(Pointing records for text and elements)

::::

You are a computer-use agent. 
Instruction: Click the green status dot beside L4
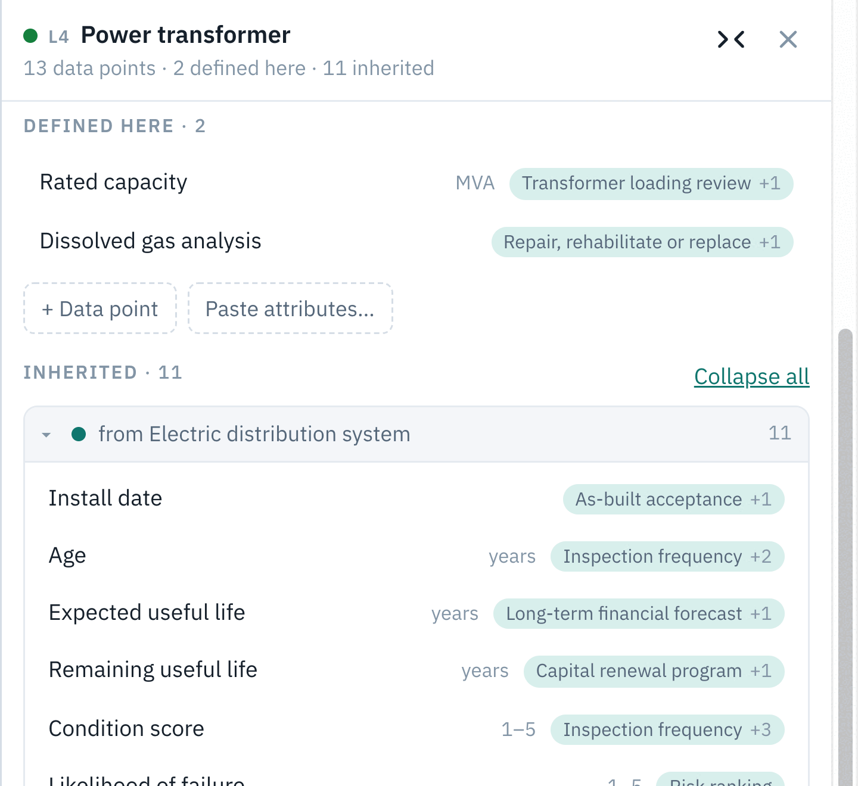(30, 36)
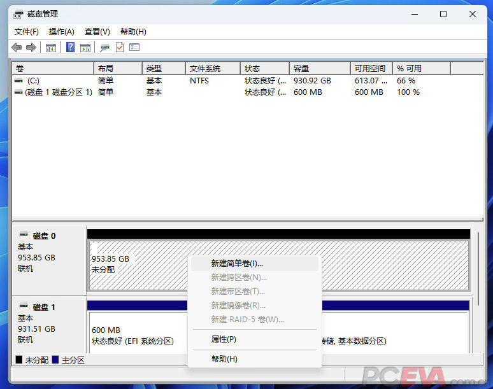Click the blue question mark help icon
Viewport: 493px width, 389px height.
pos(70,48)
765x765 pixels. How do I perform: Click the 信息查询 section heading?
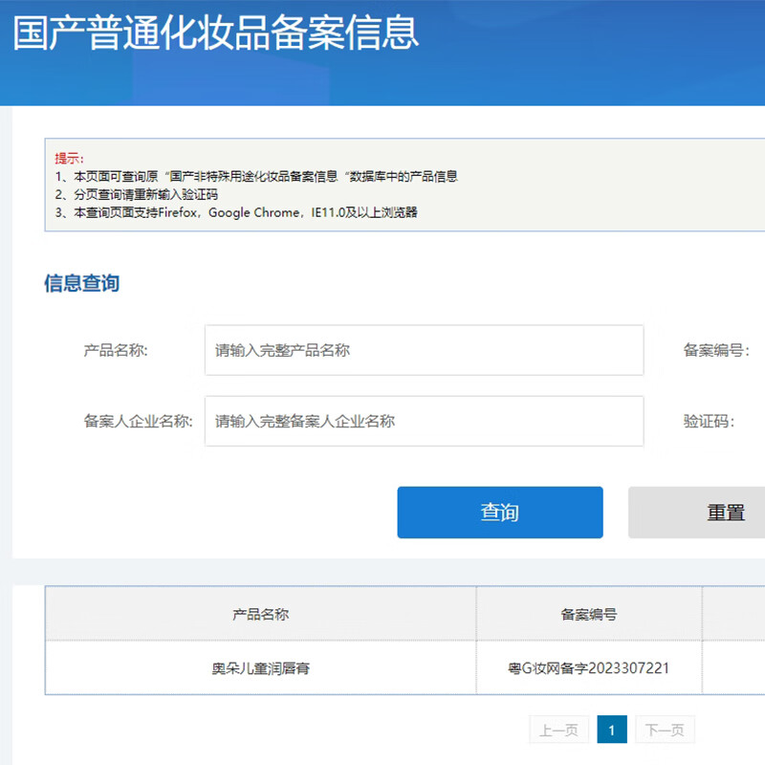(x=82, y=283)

::::

Edit the records above by changing "section heading" to "section title" and keeping everything else the same. Leave the pictures out of your answer.

Result of the task
You are a computer-use agent. 
Instruction: Click the green status dot beside L4
(30, 36)
Click the blue question mark help icon
Viewport: 493px width, 389px height.
pos(70,48)
765x765 pixels. How do I perform: Click the 信息查询 section title?
(x=82, y=283)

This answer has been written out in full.